At the Mexican resort, Janet records her reminiscences and analyzes them in her daybook; her daybook also records her observations in the present of the other guests at the resort as well as her fantasies about her future as a single woman. By writing in the journal, she can move beyond the initial tendency of the newly widowed to whitewash or idealize the marriage, "to remember . . . [only] the good times between us," so that by the end of her vacation her perspective has become wider and more accurate: "I could remember the good days quite as easily as the bad." She acquires an honest appreciation of Walter and their limited marriage and can even feel the injustice of his early death. She also discovers the important role of writing in her daybook to widen her perspective on her marriage and Walter's death and to chart her progress in mourning and adjusting to widowhood. She emphasizes her preoccupation with the effects of writing on herself by mentioning how moved she had been by Doris Lessing's protagonist Anna and her efforts to understand her life through her scrupulous journal keeping in The Golden Notebook. Janet also refers readers to passages in her own journal that, when compared, illustrate her progress, beginning with an early nightmarish scene after Walter's death in which she records her viewing of Walter's body in the funeral home and ending with her calmer reflections about her present and her enthusiastic hopes for her future. Unlike the "process of attrition" she had foreseen in her relationship with Walter alive, she is as a widow now able, in part through therapeutically writing in her journal, to trace the healing return "to my old self, competent and strong" and to foster new self-growth.
With this strong self as a foundation, Janet assumes a "youthful" outlook toward the future, envisions herself "turning [her] life around": "I would experience an exhilarating sense of adventure .. . I could even, I imagined, find a big house to share with some other working women, about my age—not exactly a commune but a cooperative venture. Such prospects excited and to a degree sustained me." Middle-aged Janet confidently imagines herself as a single working woman, a role that blurs the borders between youth and age by invoking images of smart young Mademoiselle businesswomen; and the borders are further blurred by her reference to the commune, youth's challenge to the nuclear family. She does not fantasize about the presence of a man in her future, deciding after observing the conduct of another older single woman at the Mexican resort that the old woman she wants to become is not one who talks too much as if to compensate for not being part of a twosome, or one who buys the company of younger men by paying for their drinks. She will enjoy her singleness, like Felicia.

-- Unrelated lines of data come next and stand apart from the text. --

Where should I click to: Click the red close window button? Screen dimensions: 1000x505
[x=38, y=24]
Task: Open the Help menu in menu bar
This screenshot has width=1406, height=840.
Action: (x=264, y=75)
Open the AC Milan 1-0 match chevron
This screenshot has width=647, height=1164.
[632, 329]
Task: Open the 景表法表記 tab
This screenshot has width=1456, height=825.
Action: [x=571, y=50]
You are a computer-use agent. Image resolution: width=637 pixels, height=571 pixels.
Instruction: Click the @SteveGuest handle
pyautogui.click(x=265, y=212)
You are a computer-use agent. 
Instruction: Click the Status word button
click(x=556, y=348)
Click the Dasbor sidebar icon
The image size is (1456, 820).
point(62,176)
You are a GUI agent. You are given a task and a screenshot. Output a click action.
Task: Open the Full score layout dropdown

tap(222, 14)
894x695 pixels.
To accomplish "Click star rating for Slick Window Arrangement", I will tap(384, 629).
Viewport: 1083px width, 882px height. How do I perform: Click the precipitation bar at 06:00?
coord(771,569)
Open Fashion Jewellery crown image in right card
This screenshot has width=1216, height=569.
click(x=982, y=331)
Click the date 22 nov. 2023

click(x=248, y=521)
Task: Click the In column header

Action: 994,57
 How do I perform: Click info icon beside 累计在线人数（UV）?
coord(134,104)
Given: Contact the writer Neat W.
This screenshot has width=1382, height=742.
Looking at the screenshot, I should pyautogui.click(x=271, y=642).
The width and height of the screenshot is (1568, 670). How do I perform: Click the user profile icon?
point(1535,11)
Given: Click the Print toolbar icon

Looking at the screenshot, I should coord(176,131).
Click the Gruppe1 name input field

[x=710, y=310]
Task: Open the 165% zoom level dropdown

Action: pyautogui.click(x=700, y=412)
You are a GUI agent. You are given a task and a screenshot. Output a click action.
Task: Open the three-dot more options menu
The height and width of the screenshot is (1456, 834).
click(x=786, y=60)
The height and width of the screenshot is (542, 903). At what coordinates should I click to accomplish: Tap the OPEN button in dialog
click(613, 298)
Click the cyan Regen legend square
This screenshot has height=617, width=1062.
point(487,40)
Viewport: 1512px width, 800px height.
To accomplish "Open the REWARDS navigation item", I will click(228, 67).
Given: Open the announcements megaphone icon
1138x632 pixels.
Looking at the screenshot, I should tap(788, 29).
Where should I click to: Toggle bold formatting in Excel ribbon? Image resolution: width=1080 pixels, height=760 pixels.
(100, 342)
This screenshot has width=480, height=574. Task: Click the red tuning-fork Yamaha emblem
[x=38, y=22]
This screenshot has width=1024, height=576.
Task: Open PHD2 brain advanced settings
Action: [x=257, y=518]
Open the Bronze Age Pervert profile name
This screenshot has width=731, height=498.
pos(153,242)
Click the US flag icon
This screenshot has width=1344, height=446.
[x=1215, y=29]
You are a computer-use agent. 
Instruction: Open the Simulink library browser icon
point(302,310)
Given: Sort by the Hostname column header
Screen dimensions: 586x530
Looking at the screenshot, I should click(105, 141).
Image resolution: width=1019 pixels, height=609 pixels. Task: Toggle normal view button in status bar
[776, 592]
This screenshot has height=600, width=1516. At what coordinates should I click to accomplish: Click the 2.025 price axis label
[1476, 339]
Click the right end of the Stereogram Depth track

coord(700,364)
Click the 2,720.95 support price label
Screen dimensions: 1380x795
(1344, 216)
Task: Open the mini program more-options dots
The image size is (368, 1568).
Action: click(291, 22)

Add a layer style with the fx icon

Because Janet gives the reader much evidence to believe in her new strength, independence, and optimism, the reader is jolted by her severe panic when, back in San Francisco, she realizes her daybook is in her missing suitcase and she may never see it again. She uses a dramatic analogy to describe her panic: "I did not see how I could go on with my life. Everything within me sank. It was as though my respirator, whatever essential machine had kept me breathing, was cruelly removed." The panic is a physical assault, like Felicia's dizzying, weakening lurch of apprehension as she considers the possibility that Martin has abandoned her. Neither woman gives herself credit initially for being able to survive without external support. Janet feels these lost jottings are her lifeline, protecting her from emotional collapse.
Yet as Janet finally discovers, after it becomes apparent that the airline will never locate her luggage, the lost jottings are not so important; it is the process of writing her thoughts down, making connections, making meaning, that matters. Writing in the journal is always a happy time for her as she focuses on herself and sifts through recent or distant events to create meaning out of these experiences. Writing enables her to take charge of her own emotional life.
Janet learns the importance of the process of constant recreating, making new meanings in her life that are not dependent upon those meanings she has inherited and preserved, that baggage she has carried. With this realization, she can resolve her crisis: she will buy a new notebook and start to write again. In deciding to replace the large, bulky, expensive journal with a small, compact one for her journey on the open road of her future, middleaged Janet is jettisoning: she jettisons excess baggage, a bulky journal into which she had thrown some of her bulky, burdensome, no longer relevant feelings, such as guilt about Walter, feelings that she no longer needs to carry with her. Jane Somers and Richard Curtis could have benefited from a similar jettisoning. Janet learns that if she can continue writing—because writing is like living: engaging, experimental, full of risk taking—then what literally happens in her life is almost immaterial. Whatever happens, she will be able to embrace it, absorb it, make sense of it. Writing in her notebook gives Janet dominion over her life.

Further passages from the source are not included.